Si N1 N2 A1 A2 A3 A4 A5 Z1 Z2 Z3 Z5
Si 367 0 0 48 0 365 0 0 0 0 0 0
N1 0 368 0 368 275 58 365 360 0 0 0 0
N2 0 0 368 1 368 0 1 8 0 0 0 3
A1 37 272 0 103 0 8 0 0 18 351 0 2
A2 0 151 361 0 3 0 0 1 0 0 353 46
A3 269 49 0 39 0 116 0 0 345 9 0 0
A4 0 306 1 0 0 0 211 60 0 0 0 1
A5 0 215 8 0 0 0 145 248 0 0 0 10
Z1 0 0 0 17 0 351 0 0 355 240 1 3
Z2 0 0 0 350 0 9 0 0 201 213 211 175
Z3 0 0 0 0 362 0 0 0 1 195 103 11
Z5 0 0 3 2 45 0 1 10 3 177 12 348
", header = TRUE)
和
Amat2 <- read.table(text = "
Si N1 N2 A1 A2 A3 A4 A5 Z1 Z2 Z3 Z5
Si 639 0 0 89 0 637 0 0 0 0 0 0
N1 0 640 0 639 487 111 637 632 0 0 0 0
N2 0 0 640 1 639 0 1 8 0 0 0 7
A1 77 514 0 138 0 12 0 0 35 614 0 4
A2 0 281 632 0 3 0 0 1 1 1 609 70
A3 469 98 0 70 0 198 0 0 597 16 0 0
A4 0 529 1 0 0 0 406 110 0 0 0 1
A5 0 419 8 0 0 0 219 424 0 0 0 12
Z1 0 0 0 34 1 609 0 0 623 409 1 7
Z2 0 0 0 614 1 16 0 0 311 321 334 323
Z3 0 0 0 0 626 0 0 0 1 347 198 37
Z5 0 0 7 4 70 0 1 12 7 325 38 603
", header = TRUE)
我对两者都进行了聚类算法,并成功绘制了边和顶点 igraph:
library(igraph)
library(stats)
Amat <- as.matrix(Amat)
Amat2 <- as.matrix(Amat2)
#clustering dataset 1
Lmat <- diag(rowSums(Amat)) - Amat #laplacian matrix
D_half <- diag(sqrt(1/rowSums(Amat)))
normL <- D_half %*% Lmat %*% D_half #normalize laplacian
laplacian_eigen <- eigen(normL)
sorted_eigenvectors <- laplacian_eigen$vectors[, order(laplacian_eigen$values)]
# K-means clustering
library(stats)
kmeans_result <- kmeans(sorted_eigenvectors[, 1:8], centers = 8)
#clustering dataset 2
Lmat2 <- diag(rowSums(Amat2)) - Amat2 #laplacian matrix
D_half2 <- diag(sqrt(1/rowSums(Amat2)))
normL2 <- D_half2 %*% Lmat2 %*% D_half2 #normalize laplacian
laplacian_eigen2 <- eigen(normL2)
sorted_eigenvectors2 <- laplacian_eigen2$vectors[, order(laplacian_eigen2$values)]

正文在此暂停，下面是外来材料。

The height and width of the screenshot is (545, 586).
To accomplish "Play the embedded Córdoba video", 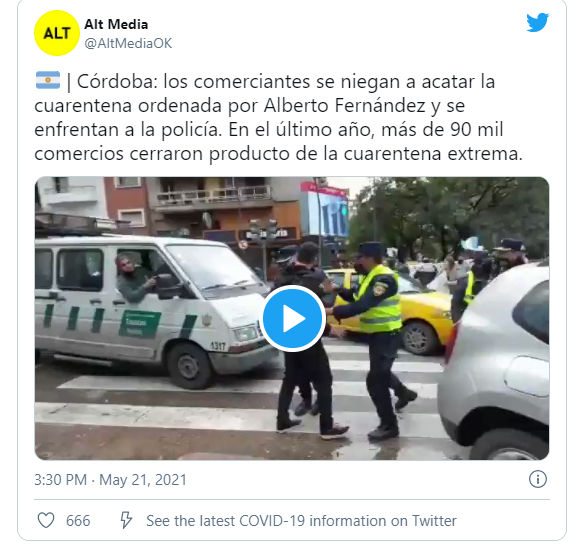I will pyautogui.click(x=292, y=318).
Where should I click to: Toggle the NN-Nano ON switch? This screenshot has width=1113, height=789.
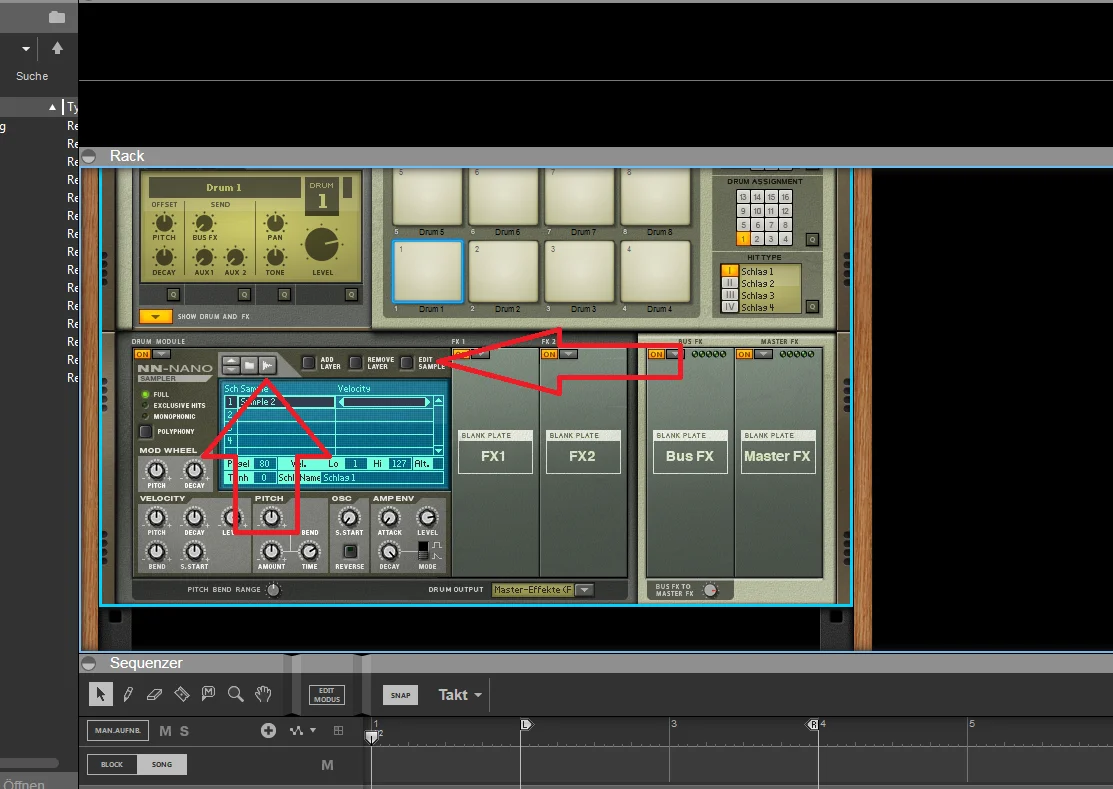pyautogui.click(x=142, y=354)
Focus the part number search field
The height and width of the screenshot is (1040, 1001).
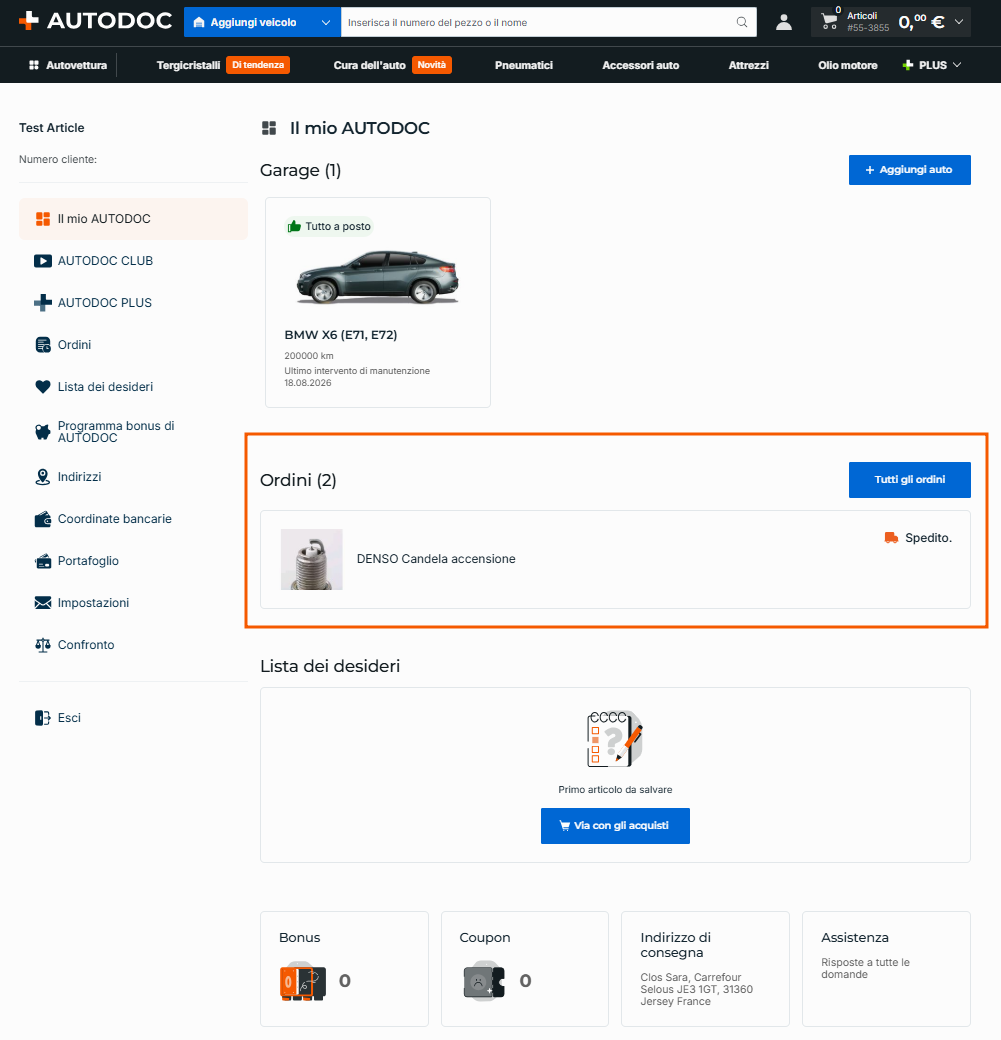(537, 23)
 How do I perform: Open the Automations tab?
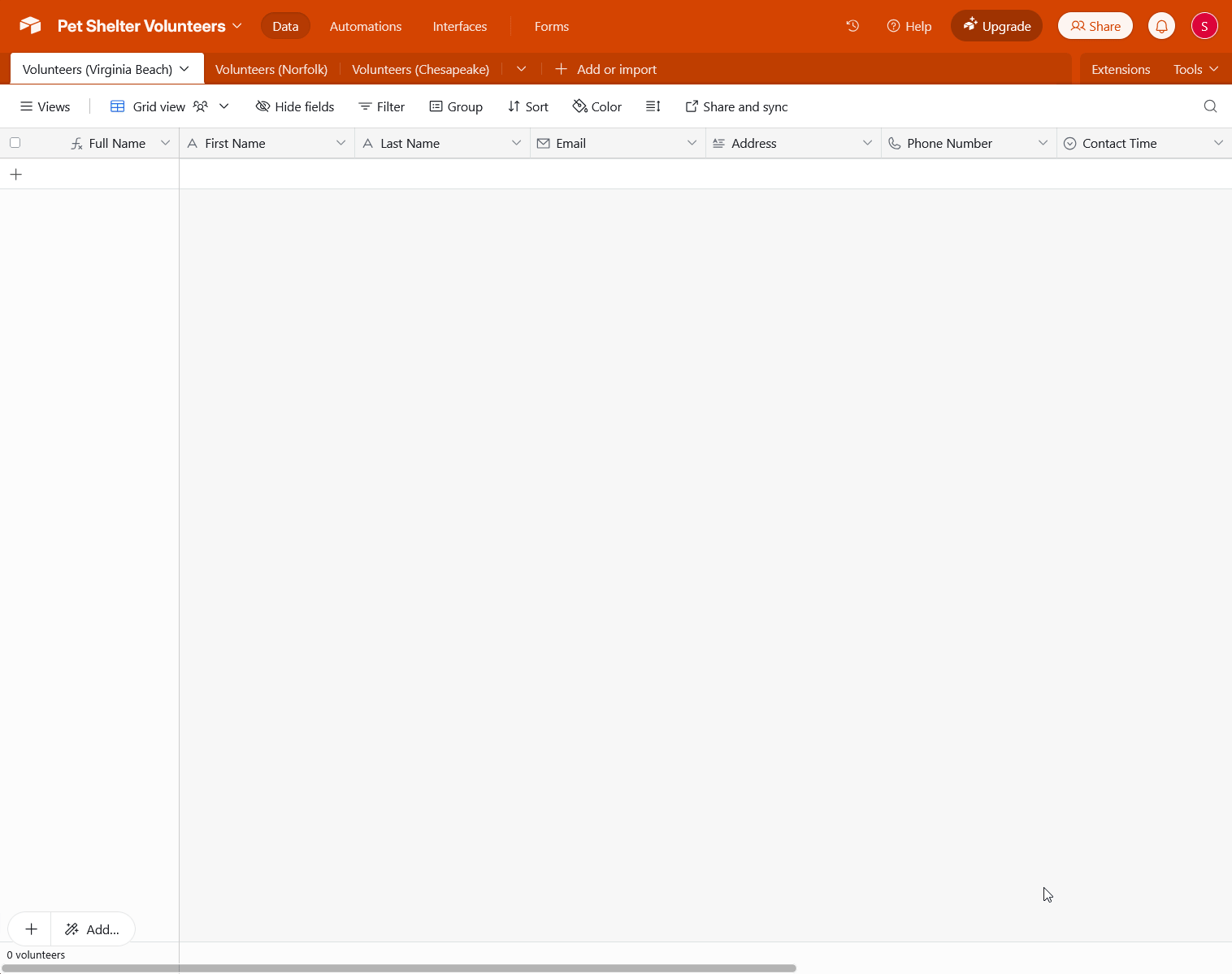click(x=366, y=26)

kmeans_result2 <- kmeans(sorted_eigenvectors2[, 1:8], centers = 8)
############### plotting ##########################
# Create an igraph graph object from the adjacency matrix
graph1 <- graph_from_adjacency_matrix(Amat, mode = "undirected")
graph2 <- graph_from_adjacency_matrix(Amat2, mode = "undirected")
par(mfrow=c(1,2))
plot(graph1, vertex.color = kmeans_result$cluster, main = 'set1') #multi-plot
plot(graph2, vertex.color = kmeans_result2$cluster, main = 'set2')
但问题是它们很难比较,因为颜色不同:
在两个集合中的簇相同的情况下,我希望它们具有相同的颜色 - 就像 Z1 和 A3 的示例一样,它们在两个数据集中聚集在一起并且都是绿色的。因此,例如 N1 和 A4 应该是相同的颜色,因为它们在两个集合中都聚集在一起。
我尝试过订购 kmeans$clusters,但我做得不对,而且我不想将集群搞乱到变量分配。